A fourth concern is coverage and bias. Labor-market graphs are conditioned by the posting sample, the Dutch market, and a simple string-matching entity linker, so only a subset of ESCO and ISCO appears in the final graph (Groot et al., 2021). The HR benchmark graph is partly extended by GPT-4 and remains a single-relation occupation–skill graph rather than a richer ontology (Pezeshkpour et al., 2023). RSG currently depends on human-provided task and environment queries because exteroceptive sensing is not integrated into the graph loop (Zhang et al., 2023).

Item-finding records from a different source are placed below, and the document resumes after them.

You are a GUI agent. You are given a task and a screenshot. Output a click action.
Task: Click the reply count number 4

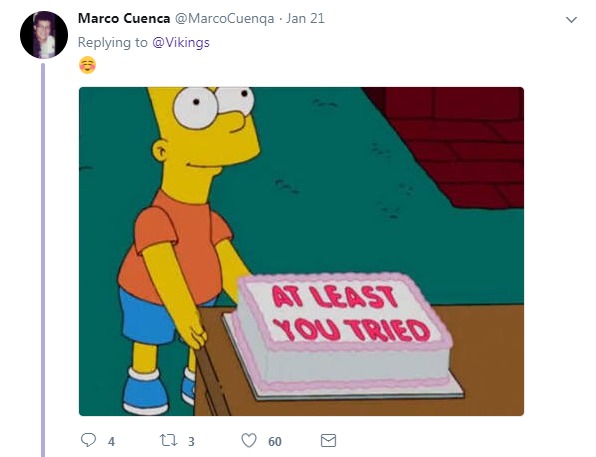111,441
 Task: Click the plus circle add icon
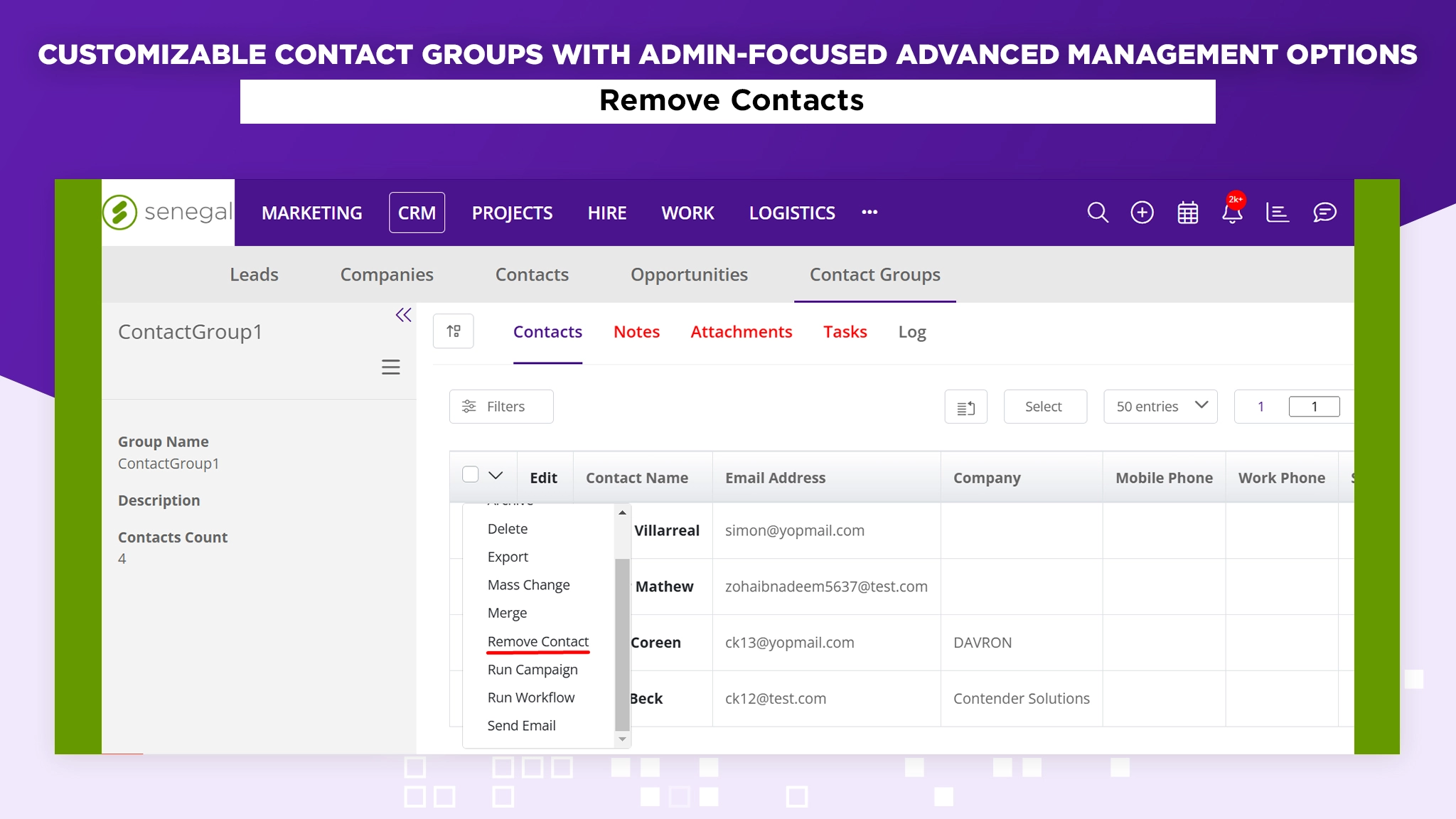point(1142,213)
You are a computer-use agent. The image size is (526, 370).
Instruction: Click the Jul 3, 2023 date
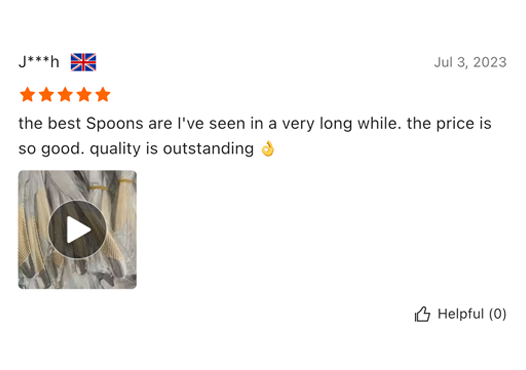[470, 62]
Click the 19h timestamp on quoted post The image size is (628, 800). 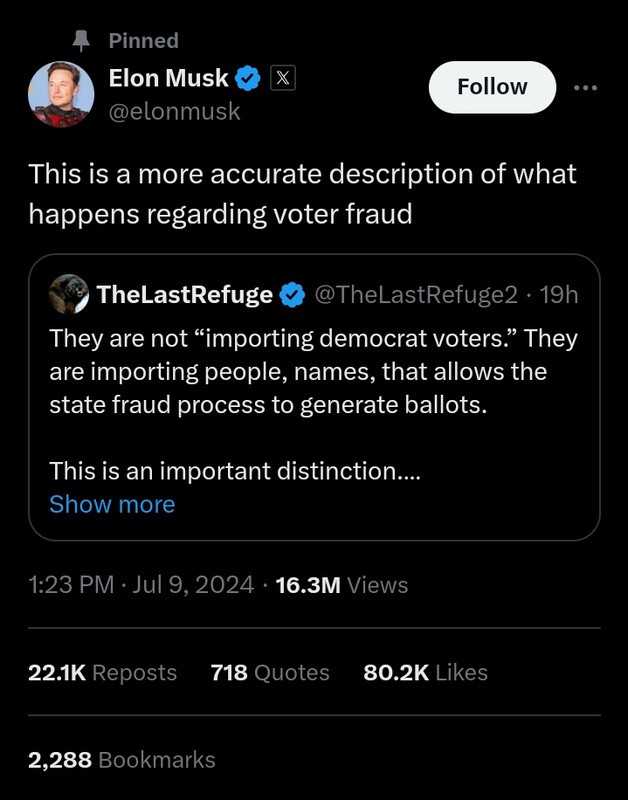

Finally, several papers point toward graph-based learning over skills as future work. AIP argues that its bounded, typed, schema-validated graph provides a natural action space for reinforcement learning over skill edits (Blumenfeld et al., 3 Jun 2026). Robotic assembly proposes failure-probability-aware planning, contextual selection among multiple skill implementations, and foundation-model-assisted failure discovery as natural extensions of the same graph abstraction (Yu et al., 13 Mar 2026). SkillGraph and SkillDAG already move in this direction by updating graph structure during deployment, but both leave open how to control graph growth, prevent spurious relations, and maintain consistency at scale (Nie et al., 19 Apr 2026, Bai et al., 2 Jun 2026).
Taken together, the literature suggests a stable high-level conclusion: a skill graph is valuable when it turns skill use from an unstructured prompt or flat library lookup into an explicit relational object. What remains unsettled is which relations should be first-class, how much of execution should be enforced by runtime rather than inferred by the model, and how graph evolution can be made both data-efficient and trustworthy.